“The occupants lay, resigned and silent, decaying in succession…One after another, ashen-faced men with skeletal bodies reclined, their bony knees pointing upward sharply under their blankets like stakes under a tent. Each had an IV pole and blood pack, wires and hoses attached to the backs of hands and wrists.”
So begins my forthcoming book, “A Song for Olaf,” which describes my first glimpse of a transfusion center in a 1993 AIDS hospital ward.
Such a scene is one we hoped never to have to re-envision. Though we still mourn the loss of thousands of lovers, friends, brothers, sons and daughters, it is human nature to suppress certain memories out of self-preservation, the reality of their excruciating deaths too traumatic to revisit, their bodies wasting before our eyes while the government averted its glance.
But it was the reality in the 1980s, when President Ronald Reagan cut the CDC budget by half just as the cases of HIV/AIDS began to emerge. Reagan did not deign to utter the term “AIDS” until 1985. By then, 5,000 people had died.
President Trump followed suit in 2018, discarding the Obama administration’s pandemic playbook and disbanding the Council Directorate for Global Health Security and Biodefense, leaving the country vulnerable, even as COVID decimated the country.
“Rather than spending the money, and I am a businessperson, I don’t like having thousands of people around when you don’t need them,” Trump said. “When we need them, we can get them back very quickly.” The quote reveals his basic misunderstanding of a principle most of us learned in elementary school — the scientific method.
Given this context, we should not be surprised that Trump’s second term has begun with a flurry of anti-science activities that could endanger millions of lives:
- Hours after his inauguration, Trump signed an executive order initiating our country’s withdrawal from the World Health Organization, an agency consisting of a 194-country collaboration to prevent global pandemics. The WHO has worked to eradicate smallpox, reduce polio cases by 99%, and stem the spread of communicable diseases such as COVID, Zika and AIDS. Lawrence Gostin, professor of global health at Georgetown University called it “the darkest day for global health I’ve ever experienced.”

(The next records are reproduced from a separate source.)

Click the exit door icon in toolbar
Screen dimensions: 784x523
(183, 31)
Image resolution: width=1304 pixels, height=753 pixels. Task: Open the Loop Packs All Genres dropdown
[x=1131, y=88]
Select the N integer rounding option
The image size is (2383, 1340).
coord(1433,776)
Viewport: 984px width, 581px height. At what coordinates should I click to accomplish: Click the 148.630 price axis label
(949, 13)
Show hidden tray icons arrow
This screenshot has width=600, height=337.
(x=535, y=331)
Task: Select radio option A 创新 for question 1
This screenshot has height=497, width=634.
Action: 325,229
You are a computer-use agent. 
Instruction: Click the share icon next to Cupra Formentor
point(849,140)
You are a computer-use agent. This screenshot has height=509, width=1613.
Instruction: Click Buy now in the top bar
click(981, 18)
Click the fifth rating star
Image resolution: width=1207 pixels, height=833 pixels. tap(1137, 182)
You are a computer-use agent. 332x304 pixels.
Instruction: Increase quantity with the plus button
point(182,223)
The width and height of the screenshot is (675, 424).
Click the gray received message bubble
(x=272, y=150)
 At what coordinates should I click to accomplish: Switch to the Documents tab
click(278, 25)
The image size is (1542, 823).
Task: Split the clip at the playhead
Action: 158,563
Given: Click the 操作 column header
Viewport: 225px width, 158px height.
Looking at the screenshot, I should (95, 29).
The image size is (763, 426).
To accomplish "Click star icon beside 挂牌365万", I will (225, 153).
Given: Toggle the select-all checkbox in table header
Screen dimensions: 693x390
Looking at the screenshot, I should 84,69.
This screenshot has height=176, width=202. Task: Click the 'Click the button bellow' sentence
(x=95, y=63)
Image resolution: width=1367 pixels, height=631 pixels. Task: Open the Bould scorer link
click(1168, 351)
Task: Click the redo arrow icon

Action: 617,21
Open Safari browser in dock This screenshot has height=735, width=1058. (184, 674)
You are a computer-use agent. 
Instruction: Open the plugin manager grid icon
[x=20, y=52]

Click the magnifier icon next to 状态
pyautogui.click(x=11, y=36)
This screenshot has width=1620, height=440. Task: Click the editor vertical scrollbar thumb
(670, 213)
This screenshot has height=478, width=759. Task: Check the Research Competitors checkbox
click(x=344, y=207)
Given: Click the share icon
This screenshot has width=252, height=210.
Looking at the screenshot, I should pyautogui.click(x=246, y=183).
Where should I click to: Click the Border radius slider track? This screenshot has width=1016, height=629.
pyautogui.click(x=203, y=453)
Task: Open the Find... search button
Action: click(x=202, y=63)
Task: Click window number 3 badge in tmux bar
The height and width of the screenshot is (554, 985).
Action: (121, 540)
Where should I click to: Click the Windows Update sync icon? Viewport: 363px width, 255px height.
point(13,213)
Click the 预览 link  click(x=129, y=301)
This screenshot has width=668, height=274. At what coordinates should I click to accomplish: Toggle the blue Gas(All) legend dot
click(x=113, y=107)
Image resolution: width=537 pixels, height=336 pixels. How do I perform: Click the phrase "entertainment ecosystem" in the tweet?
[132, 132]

- Shortly thereafter, Trump proposed drastic cuts to the NIH. Litigation has temporarily frozen this action, but if the cuts come to fruition, serious funding gaps will prevent life-saving research. In our SUNY System alone, the proposed cuts include $23 million for Stony Brook’s research on first responders and prevention of future pandemics; $8 million for U-Buffalo’s research on women’s health; and $1.7 million for SUNY Albany’s breast cancer study. Chancellor John King called the cuts “an existential threat to public health.”
- On Jan. 24, programs run by USAID were frozen. Nearly the entire USAID staff of more than 10,000 was furloughed. Hit hard by this action is PEPFAR, an agency that has worked to decrease AIDS deaths in infants and young children by 80% and has saved more than 5.5 million babies of HIV-infected mothers from infection. Without PEPFAR, patients denied regular dosages of essential drugs are at risk of developing full-blown AIDS and prone to the suffering, wasting, and slow death that I witnessed in 1993. Intentionally denying life-saving medication to children? I don’t know about you, but that’s not what I voted for.
- On Feb. 13, the Senate confirmed Robert F. Kennedy’s appointment as health and human services secretary. Kennedy — a lawyer, not a health scientist — is prone to such scientifically-debunked ravings as “Vaccines poisoned an entire generation of American children,” has falsely claimed that childhood vaccines cause autism, that vitamin A and chicken soup are cures for measles, and that the polio vaccine contains “one of the most carcinogenic materials that is known to man.” He has also perpetuated a discredited theory that recreational drug use, not HIV, was the actual cause of AIDS. His position certainly does not bode well for the reinstatement of the life-saving work of PEPFAR.
After his swearing in, Kennedy tweeted, “The future of public health is about to change forever,” one of few Kennedy pronouncements with which the scientific community might agree.
Even if we put aside Kennedy’s dumping a dead bear in Central Park, his 14-year heroin addiction, his “blendering-up” mice and baby chicks, it’s his absolute denial of science that should send a shudder down the spine of any thinking person. And incentive to get to the pharmacy for your vaccines — while you still can.
Boulanger is a writer and educator. Her memoir, “A Song for Olaf,” will be released in June 2025 from Saint Julian Press.